12. Valuation Verdict
At $55.27 per share, Par Pacific Holdings appears modestly to materially undervalued on most metrics. The current price is supported by the DCF base case ($55.16) and the EV/Revenue sector-average method ($55.47), suggesting the market is already pricing in 2026 EBITDA compression (to ~$475M midpoint). However, relative to the LTM EBITDA base case ($64–$89), P/E re-rating potential ($82–$127), and book-value anchors ($62–$92), there is meaningful upside if the company sustains earnings at or above its FY2025 level.
| Metric | PARR (Current) | Sector Average | Assessment |
|---|---|---|---|
| Forward P/E | 6.97x | ~12–14x (ex-CVR) | Deeply Cheap |
| EV/EBITDA (LTM) | 5.99x | 7.89x | Cheap |
| EV/EBITDA (NTM) | ~7.98x | 7.36x | Fairly Priced (NTM) |
| P/B | 1.79x | ~2.0–2.5x typical | Slightly Cheap |
| Net Debt/EBITDA | 1.01x | 1.95x | Superior Balance Sheet |
| 52-Week Performance | +318% | Sector avg ~+140% | Strong Momentum Risk |
| Analyst Consensus | Strong Buy (SA 4.75, Quant 4.93, WS 4.12) | Highly Constructive | |
Key Valuation Conclusion
The primary valuation signal is the forward P/E of 6.97x — less than half the sector average. If Par Pacific sustains its FY2025 earnings quality through FY2026 and beyond, even a modest re-rating to 9–11x would imply a price of $82–$100 per share, representing upside of 48%–81% from the current $55.27. The $250M share buyback announced in 2026 provides additional downside protection and EPS accretion potential.

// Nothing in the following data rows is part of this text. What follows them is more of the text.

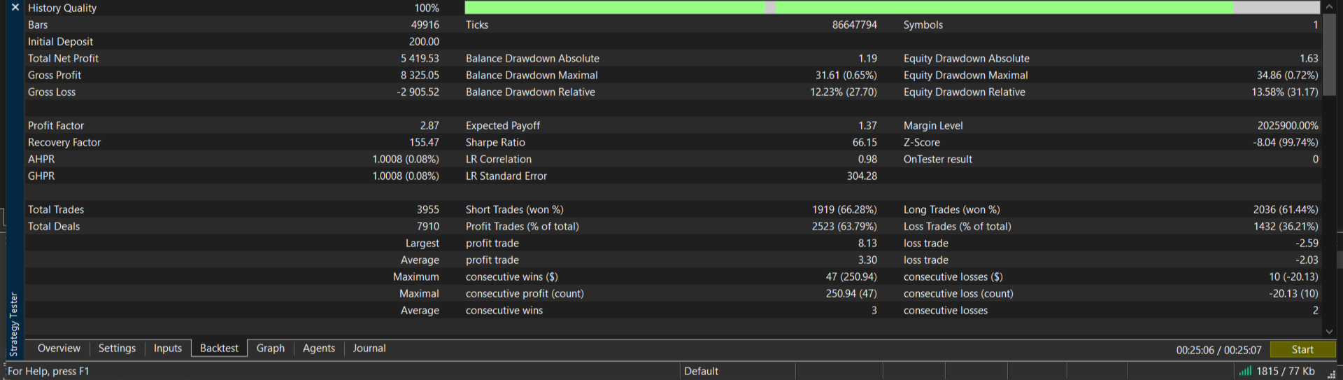Viewport: 1343px width, 380px height.
Task: Select the Total Net Profit row
Action: point(673,58)
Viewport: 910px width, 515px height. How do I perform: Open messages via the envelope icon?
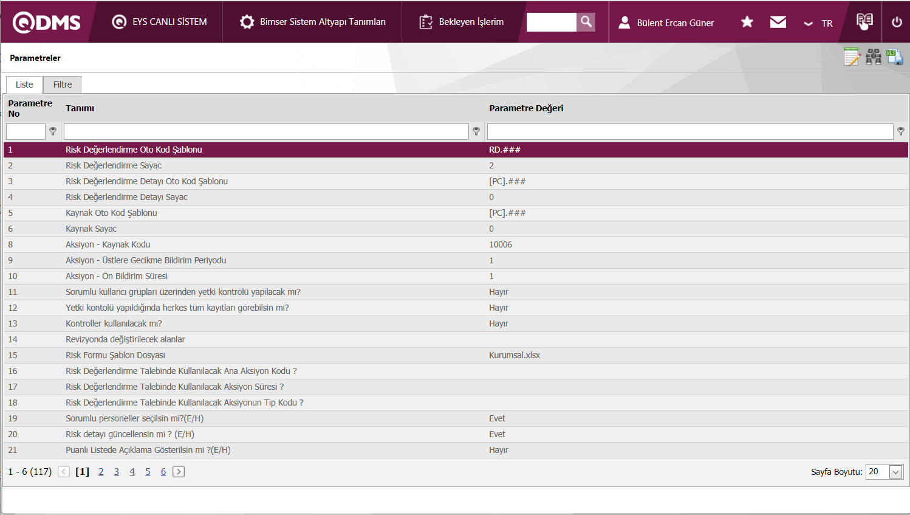(x=778, y=22)
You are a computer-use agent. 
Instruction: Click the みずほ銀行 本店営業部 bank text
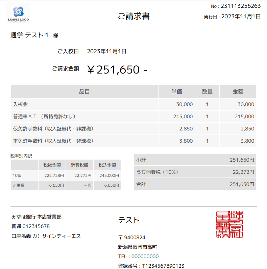click(37, 217)
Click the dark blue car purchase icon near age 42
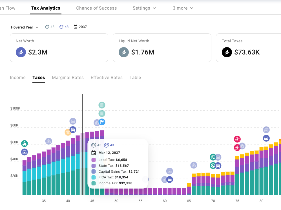 click(73, 130)
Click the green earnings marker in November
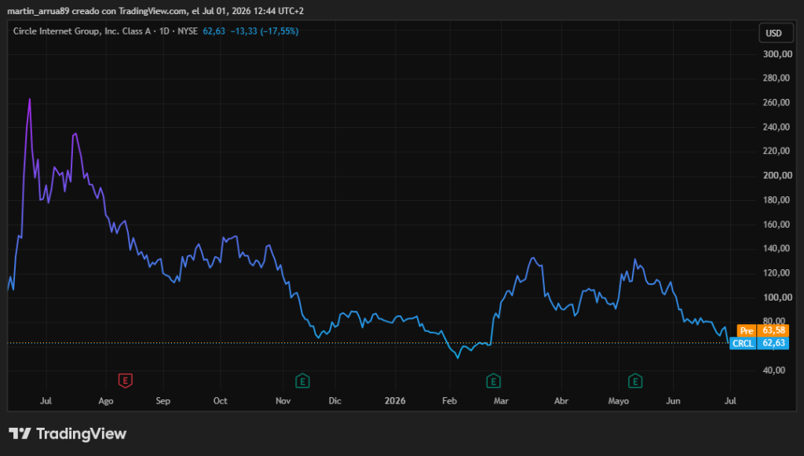 [302, 381]
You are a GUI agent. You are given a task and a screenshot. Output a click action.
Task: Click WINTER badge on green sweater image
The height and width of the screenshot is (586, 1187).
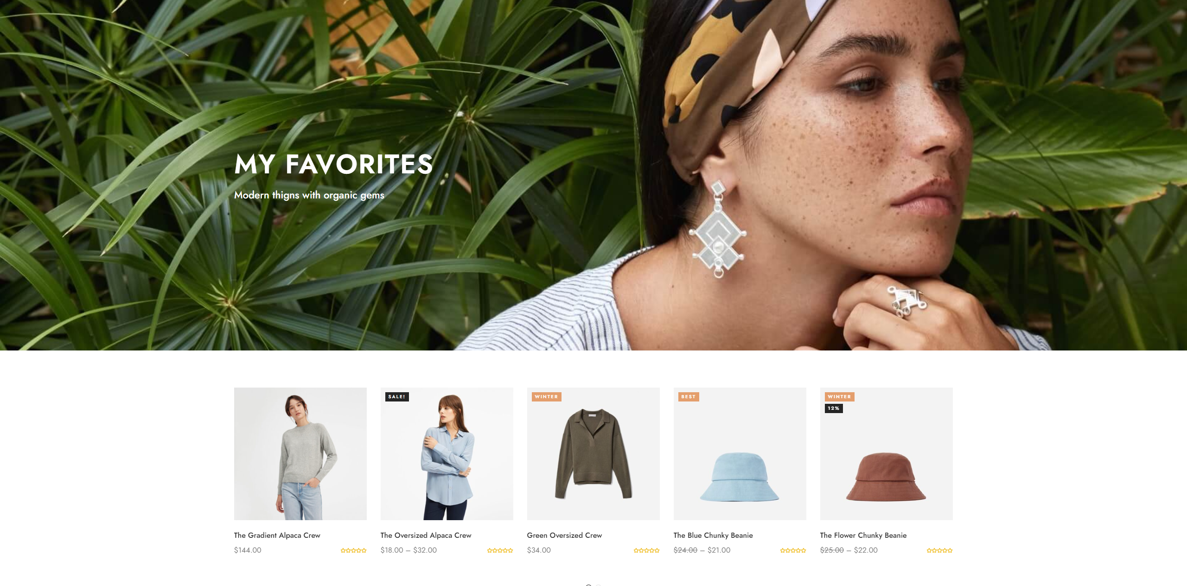pyautogui.click(x=546, y=397)
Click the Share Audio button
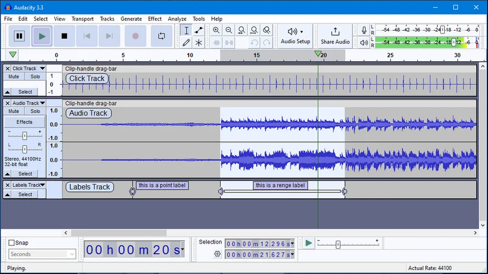Screen dimensions: 488x274 click(x=335, y=36)
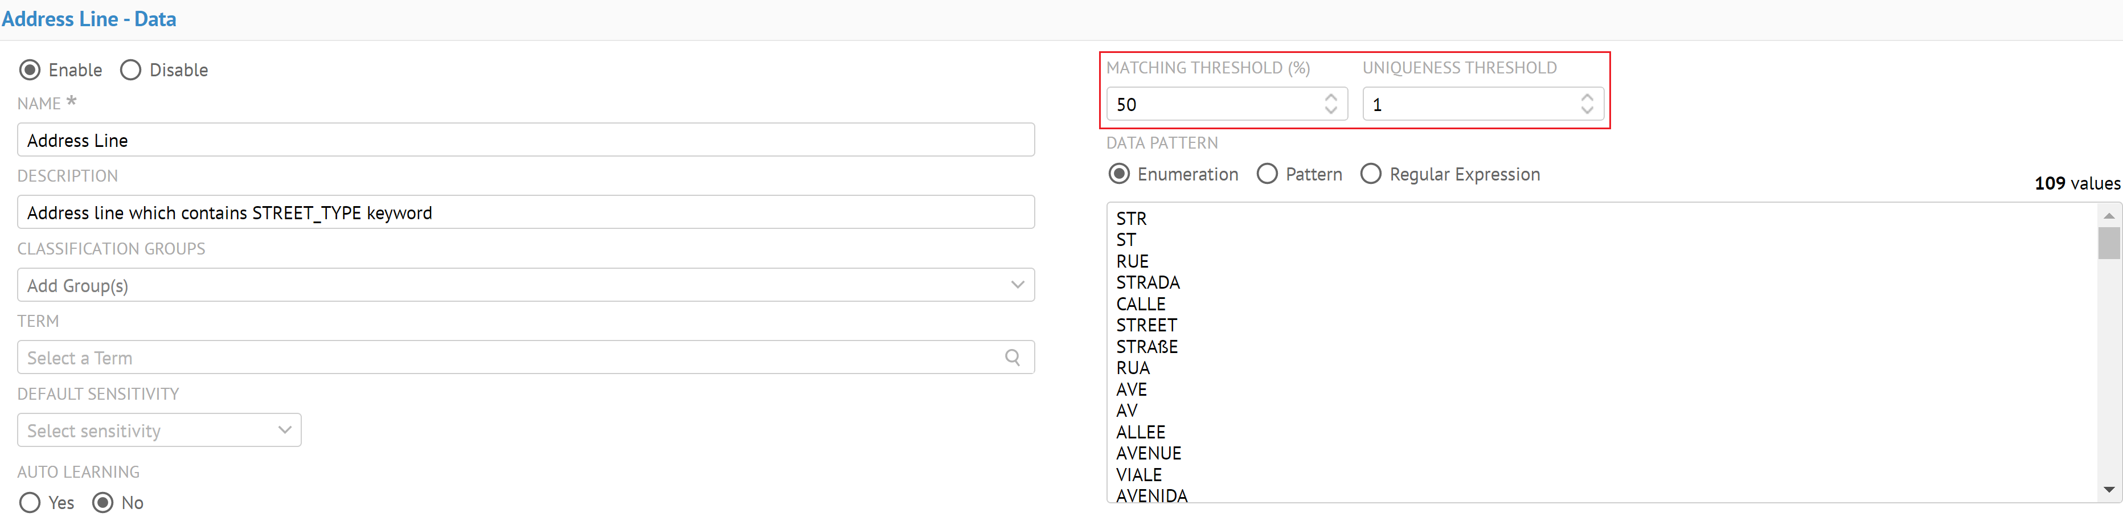The width and height of the screenshot is (2123, 521).
Task: Set Auto Learning to No
Action: [x=103, y=502]
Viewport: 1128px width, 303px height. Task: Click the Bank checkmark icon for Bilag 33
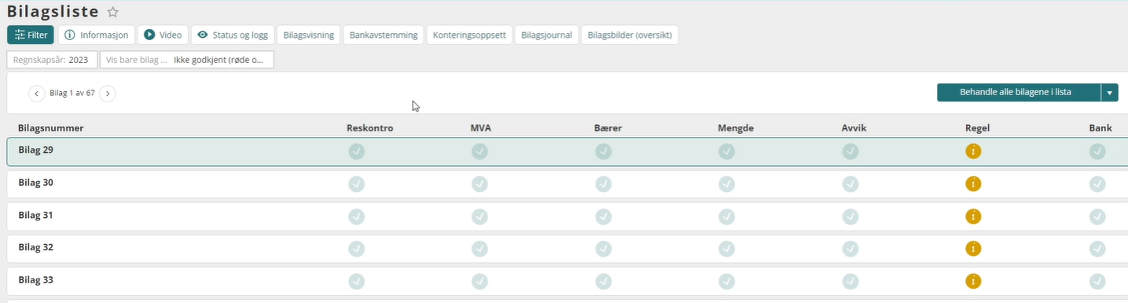[1097, 281]
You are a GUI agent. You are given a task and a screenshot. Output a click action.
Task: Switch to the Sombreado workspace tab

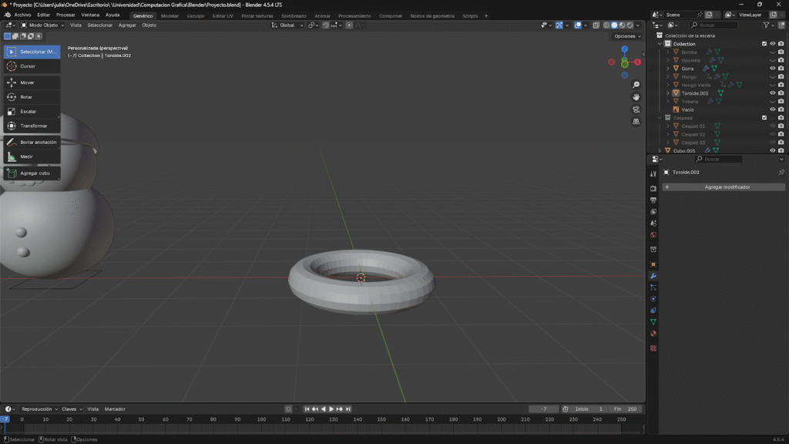tap(293, 15)
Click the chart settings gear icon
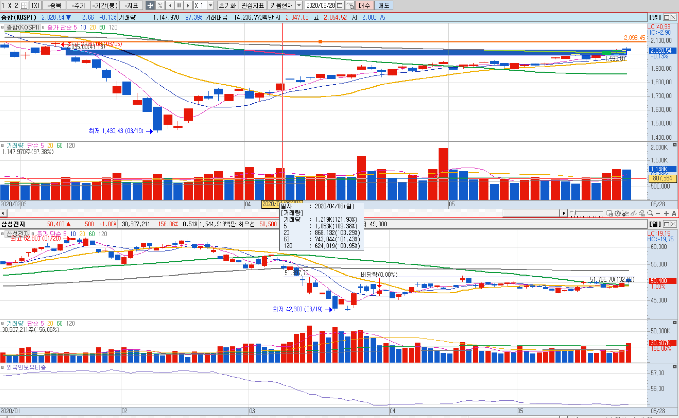 [x=618, y=213]
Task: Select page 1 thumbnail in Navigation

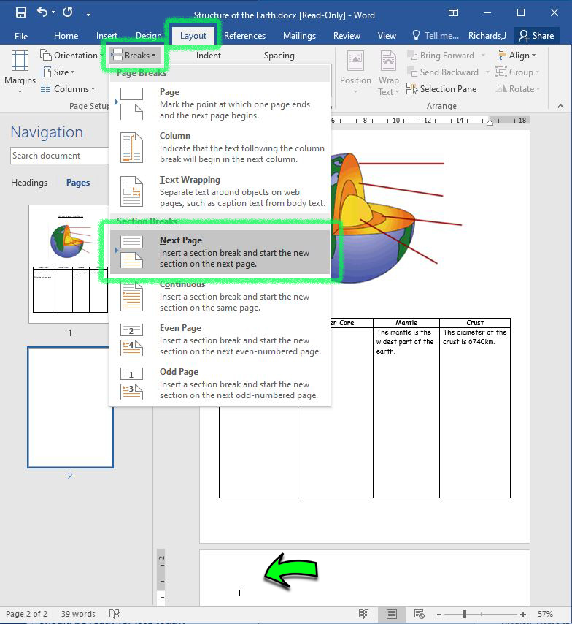Action: pos(70,263)
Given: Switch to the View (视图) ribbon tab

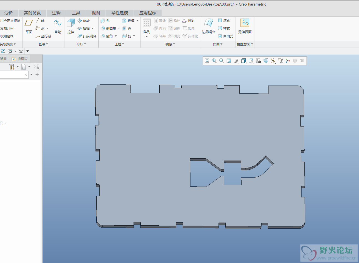Looking at the screenshot, I should [x=96, y=13].
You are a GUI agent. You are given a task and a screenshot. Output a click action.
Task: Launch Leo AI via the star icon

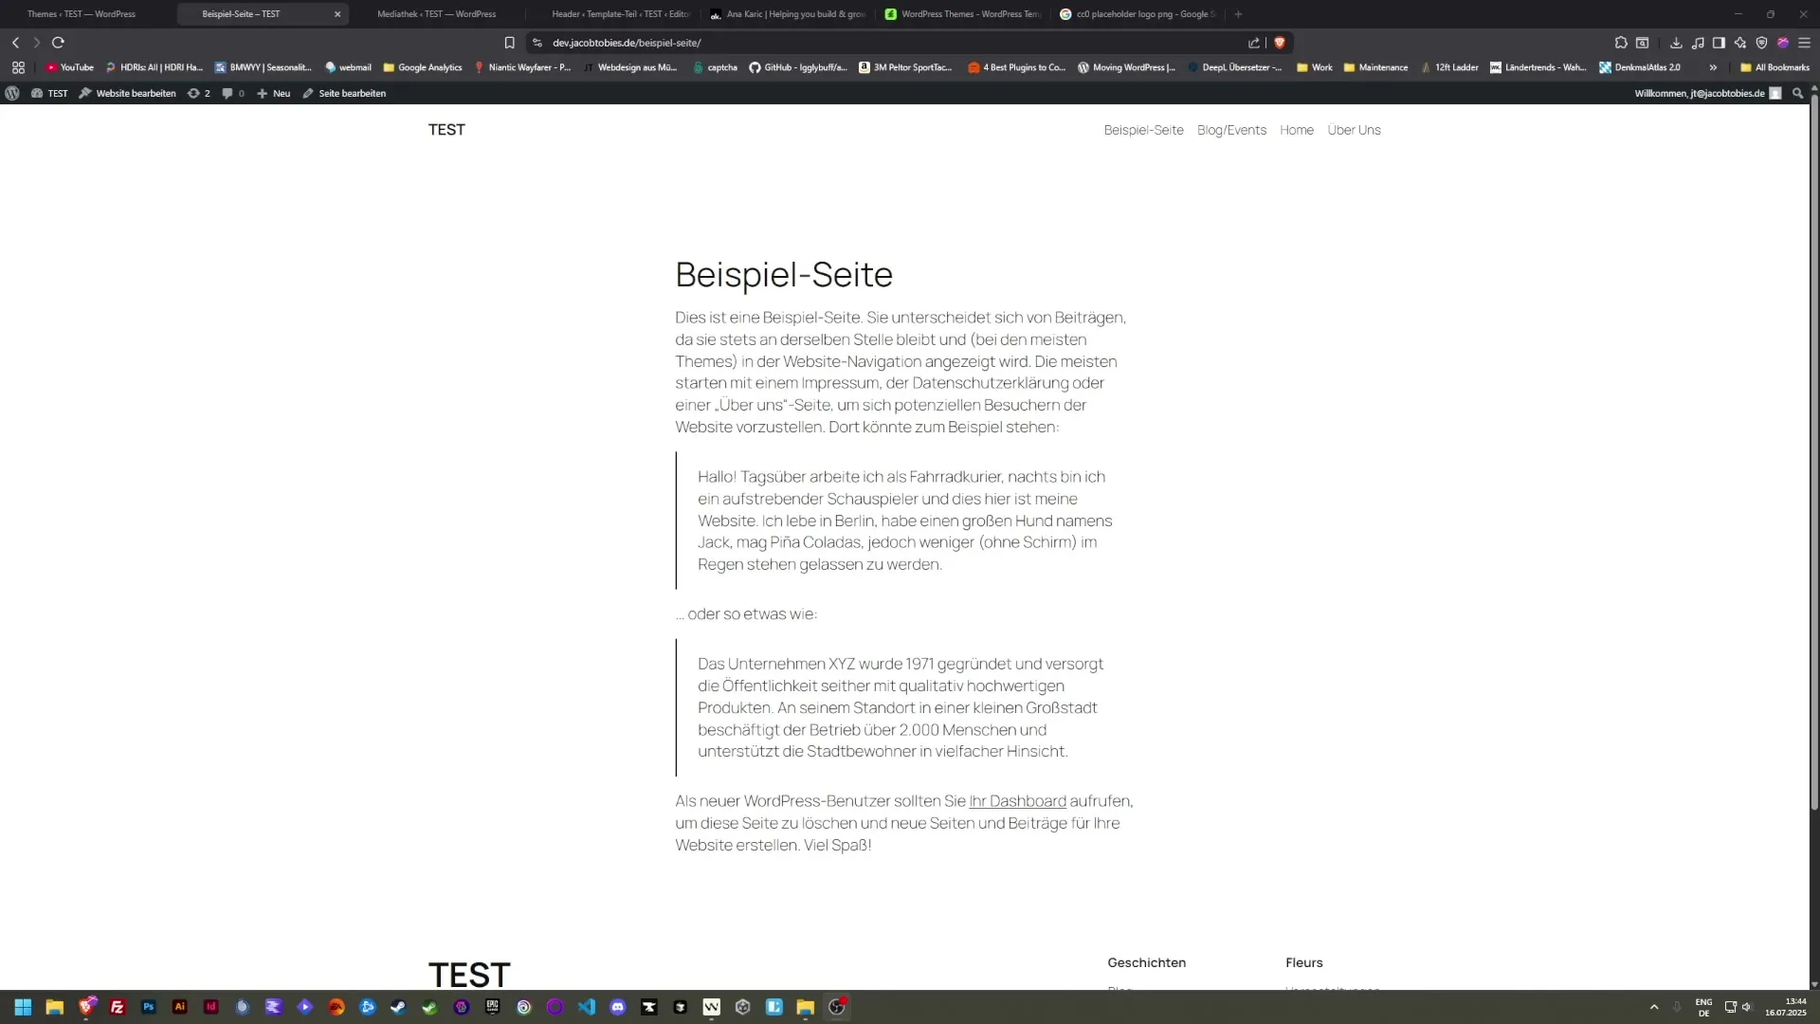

The bear case centers on a structural decline in crack spreads (as seen in FY2024), which would push 2026 EBITDA toward the lower end of estimates ($450M), making the NTM EV/EBITDA look less compelling. At $30–$45 bear scenario prices, the stock would be approaching book value, at which point the refinery assets alone offer a hard floor.
Blended Base-Case Target Price: $67.18 | Upside from $55.27: +21.5%
The strongest bull case (P/E re-rating to 11–14x forward EPS) suggests a price range of $100–$128, contingent on sustained margins and successful share buyback execution.
References
- Par Pacific Holdings, Inc. — Form 10-K, Fiscal Year 2025 (Filed February 2026). SEC EDGAR. https://www.sec.gov/cgi-bin/browse-edgar?action=getcompany&CIK=PARR&type=10-K
- Seeking Alpha / Screenshot provided by user — PARR stock data, analyst ratings, forward EPS and P/E. April 17, 2026. https://seekingalpha.com/symbol/PARR
- Simply Wall St — Par Pacific Holdings analyst consensus estimates (Revenue, EPS FY2026E). April 2026. https://simplywall.st/stocks/us/energy/nyse-parr/par-pacific-holdings
- Yahoo Finance — Key Statistics for VLO, PSX, DINO, PBF, CVI, CLMT. Accessed April 17, 2026. https://finance.yahoo.com/quote/PARR/key-statistics/
- Zacks Investment Research — Industry Outlook: Oil and Gas Refining & Marketing. April 16, 2026. https://www.zacks.com/stocks/industry-rank/industry/oil-and-gas-refining-and-marketing-90
- Equidam / Damodaran Online — Industry EV/EBITDA multiples for US Oil & Gas Refining and Marketing. January 2026. https://pages.stern.nyu.edu/~adamodar/
- Goldman Sachs Research — Energy Sector Outlook: 2026 WTI Crude Forecast. April 15, 2026. (Reported via public financial media.)